Many natural language processing tasks solely rely on sparse dependencies between a few tokens in a sentence. Soft attention mechanisms show promising performance in modeling local/global dependencies by soft probabilities between every two tokens, but they are not effective and efficient when applied to long sentences. By contrast, hard attention mechanisms directly select a subset of tokens but are difficult and inefficient to train due to their combinatorial nature. In this paper, we integrate both soft and hard attention into one context fusion model, "reinforced self-attention (ReSA)", for the mutual benefit of each other. In ReSA, a hard attention trims a sequence for a soft self-attention to process, while the soft attention feeds reward signals back to facilitate the training of the hard one.

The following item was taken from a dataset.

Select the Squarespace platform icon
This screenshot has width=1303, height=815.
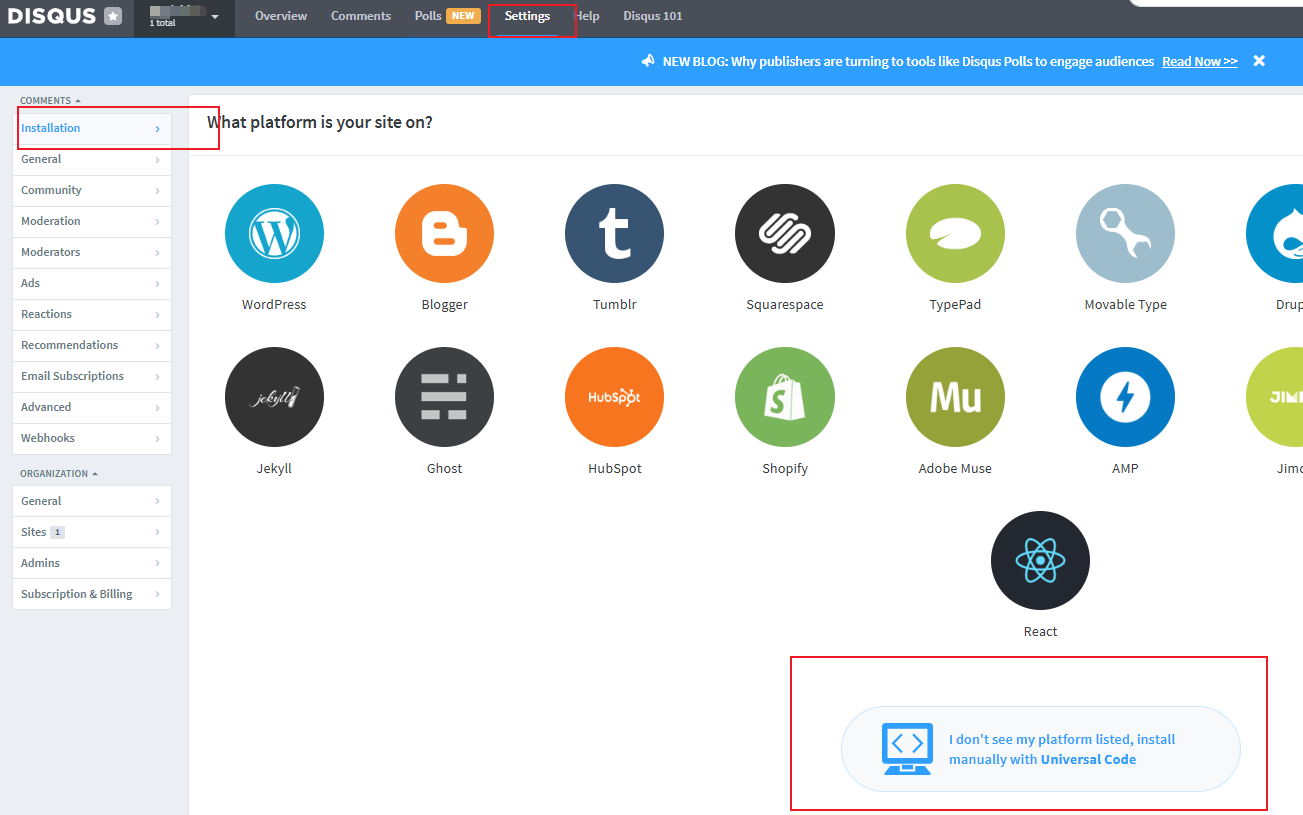coord(784,234)
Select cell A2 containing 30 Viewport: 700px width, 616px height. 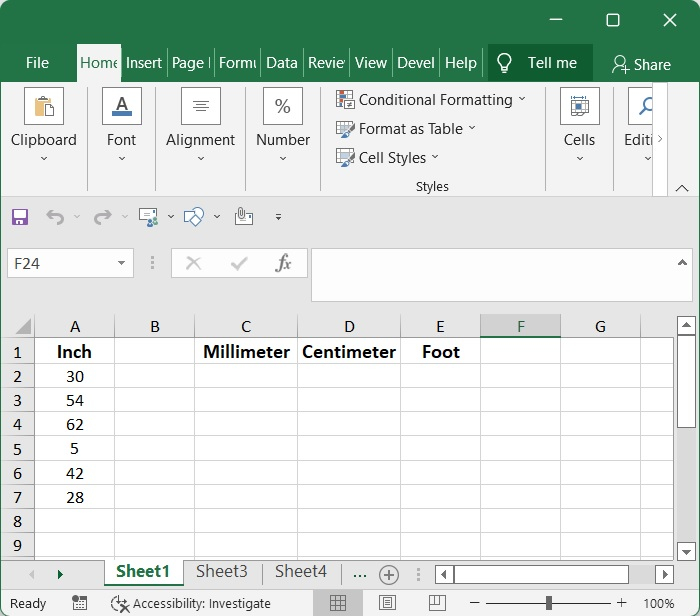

For this purpose, we develop a novel hard attention called "reinforced sequence sampling (RSS)", selecting tokens in parallel and trained via policy gradient. Using two RSS modules, ReSA efficiently extracts the sparse dependencies between each pair of selected tokens. We finally propose an RNN/CNN-free sentence-encoding model, "reinforced self-attention network (ReSAN)", solely based on ReSA. It achieves state-of-the-art performance on both Stanford Natural Language Inference (SNLI) and Sentences Involving Compositional Knowledge (SICK) datasets.